** Excerpted text **
/---
This course (in English, as the first part of a three semester sequence) will be an introduction to the theory of Convex Polytopes, a core field of Discrete Geometry. The lectures will

  • introduce basic facts about polytopes, with an emphasis on the methods that yield the results (Fourier-Motzkin eliminiation, Schlegel diagrams, shellability, Gale diagrams, and oriented matroids
  • discuss important example and elegant constructions (cyclic and neighborly polytopes, zonotopes, Minkowski sums, permuathedra and associahedra, fiber polytopes, and the Lawrence construction)
  • show the excitement of current work in the field.

The course will be based on Günter M. Ziegler's 1995 text book "Lectures on Polytopes". This book has quickly become a standard text book for this field - but it also has triggered a lot of research, many of the open problems from 1995 have been solved by now, so the book does not any more cover "the excitement of current work in the field" - however, the course will try to provide this. In parallel to the course we will revise and update the book, towards a 2016 second edition of "Lectures on Polytopes". You are invited to get involved in this: By criticizing the old text, suggesting improvements and additions, researching new references, contributing problems, etc.

Here is the list of chapters of the book, and thus (roughly) the course contents:

  1. Introduction and Examples
  2. Polytopes, Polyhedra, and Cones
  3. Faces of Polytopes
  4. Graphs of Polytopes
  5. Steinitz' Theorem for 3-Polytopes
  6. Schlegel Diagrams for 4-Polytopes
  7. Duality, Gale Diagrams, and Applications
  8. Fans, Arrangements, Zonotopes, and Tilings
  9. Shellability and the Upper Bound Theorem
  10. Fiber Polytopes, and Beyond

 

References:

  • Branko Grünbaum: "Convex Polytopes" (Original edition: Interscience 1967; 2nd edition, Graduate Texts in Math. 221, Springer 2003)
  • Peter McMullen, Geoffrey C. Shephard: "Convex Polytopes and the Upper Bound Conjecture" (London Math. Soc. Lecture Notes Series 3, Cambridge 1971)

  • Richard P. Stanley: "Enumerative Combinatorics", Vol.1 (Cambridge 1997)

  • Günter M. Ziegler "Lectures in Polytopes" (Graduate Texts in Math. 152, 1995; 7th revised printing 2007)

 

Additional Information:

Solid background in linear algebra. Knowledge in combinatorics and geometry is advantageous.
\---
Continue the convex polytopes course description from its final sentence.

** Data extract **
/---
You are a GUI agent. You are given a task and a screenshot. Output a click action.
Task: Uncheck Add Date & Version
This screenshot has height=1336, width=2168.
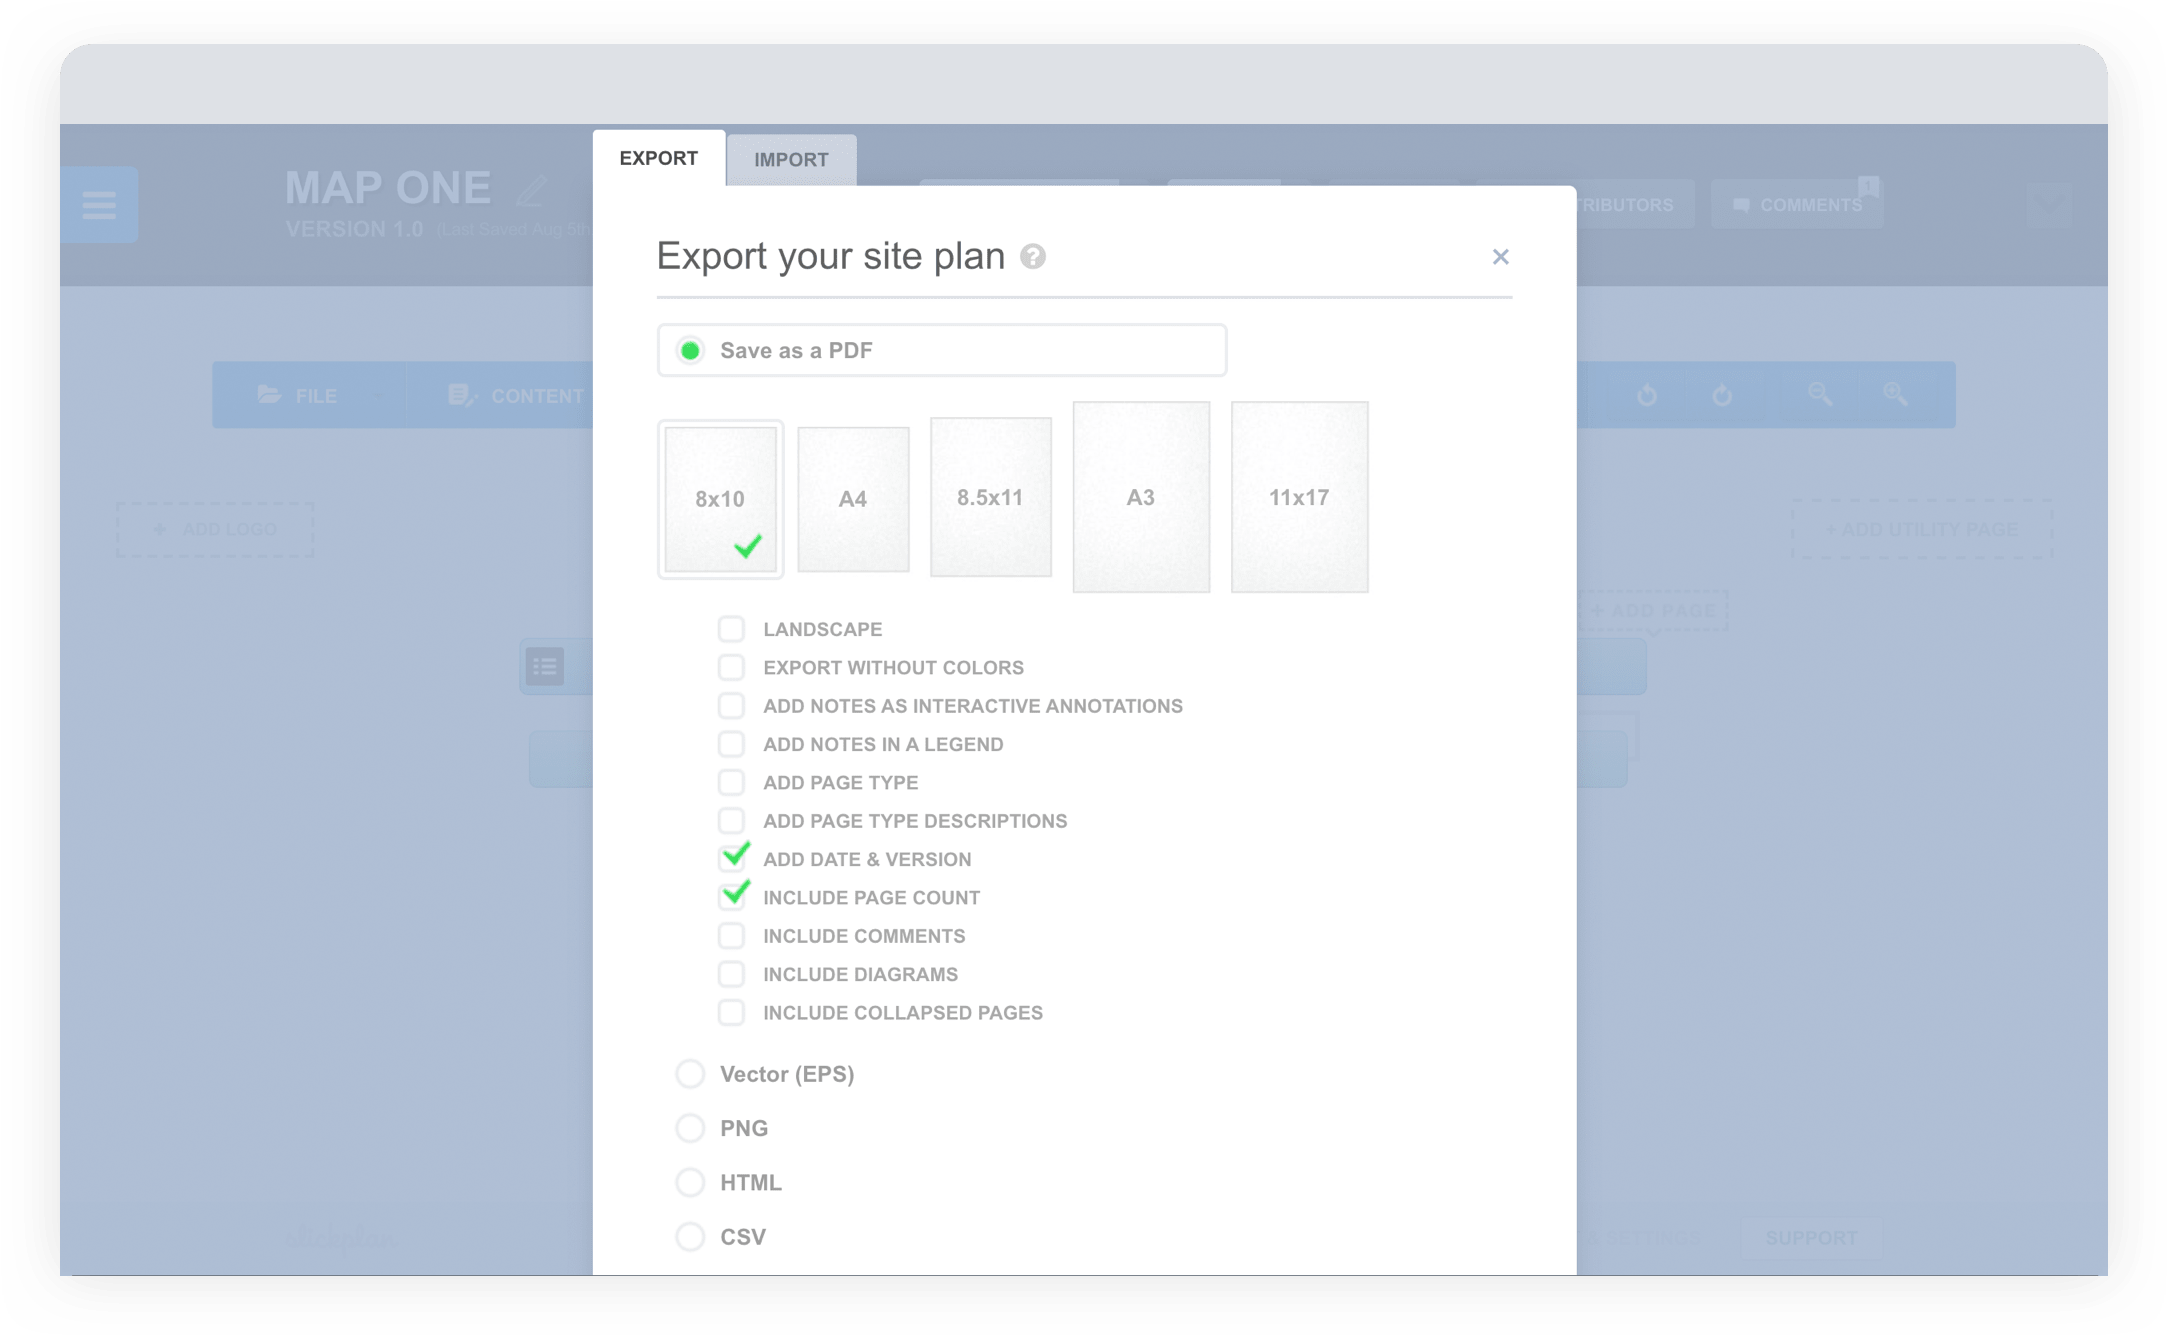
\---
** Written reply **
In the tutorial, we will occasionally review topics from the lecture but mostly discuss problems and solutions to homework assignments. You are encouraged to pitch in by presenting a solution every once in a while.

The problem sheets will usually be uploaded on Wednesdays on the course homepage under "Resources" and solutions should be turned in at the beginning of the exercise session on the following Wednesday.

You will receive points for your solutions based on whether your solutions are correct and well-written.

Submit your homework assignment in pairs, and indicate for each solution who wrote it up.

Every student is required to write up solutions to at least 40% out of all problems submitted throughout the semester.

Extra credit: +5 points (once) for presenting at least one correct solution at the blackboard during the exercise sessions.

 

Course requirements are the following:

(1) You must score at least 50% of the total points of the problems assigned, 130 points in total.

There will be 13 (+1) problem sheets and a sheet will have problems worth 20 points.

(2) You must pass an exam at the end of the semester which alone will determine your grade.

 

 

Exam:

final exam (written): Thu, 23 February, 2017

time and place: 2:00 p.m.-3:30 p.m., room T003 (lecture hall Takustr. 9)

make-up exam: Thu, 6 April, 2017 2:00 p.m., SR 031/A6

If you would like to take an oral exam instead of the written one, please write an e-mail to Prof. Blagojević and Hannah Sjöberg by February 16, 2017. Note that the decision is binding. The type of examination (written/oral) of the make-up exam is the same as in the ordinary exam.